ClearCode34: A Prognostic Risk Predictor for Localized Clear Cell Renal Cell Carcinoma

Gene expression signatures have proven to be useful tools in many cancers to identify distinct subtypes of disease based on molecular features that drive pathogenesis, and to aid in predicting clinical outcomes. However, there are no current signatures for kidney cancer that are applicable in a clinical setting.To generate a signature biomarker for the clear cell renal cell carcinoma (ccRCC) good risk (ccA) and poor risk (ccB) subtype classification that could be readily applied to clinical samples to develop an integrated model for biologically defined risk stratification.A set of 72 ccRCC sample standards was used to develop a 34-gene classifier (ClearCode34) for assigning ccRCC tumors to subtypes. The classifier was applied to RNA-sequencing data from 380 nonmetastatic ccRCC samples from the Cancer Genome Atlas (TCGA), and to 157 formalin-fixed clinical samples collected at the University of North Carolina.Kaplan-Meier analyses were performed on the individual cohorts to calculate recurrence-free survival (RFS), cancer-specific survival (CSS), and overall survival (OS).
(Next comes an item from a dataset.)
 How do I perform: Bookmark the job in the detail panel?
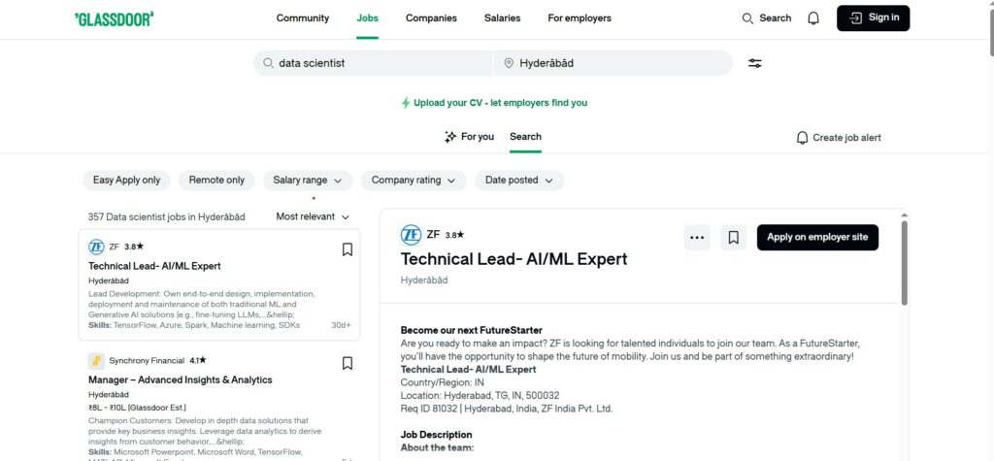pyautogui.click(x=734, y=237)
Training and test sets were randomly selected from the combined cohorts to assemble a risk prediction model for disease recurrence.The subtypes were significantly associated with RFS (p<0.01), CSS (p<0.01), and OS (p<0.01). Hazard ratios for subtype classification were similar to those of stage and grade in association with recurrence risk, and remained significant in multivariate analyses. An integrated molecular/clinical model for RFS to assign patients to risk groups was able to accurately predict CSS above established, clinical risk-prediction algorithms.The ClearCode34-based model provides prognostic stratification that improves upon established algorithms to assess risk for recurrence and death for nonmetastatic ccRCC patients.We developed a 34-gene subtype predictor to classify clear cell renal cell carcinoma tumors according to ccA or ccB subtypes and built a subtype-inclusive model to analyze patient survival outcomes.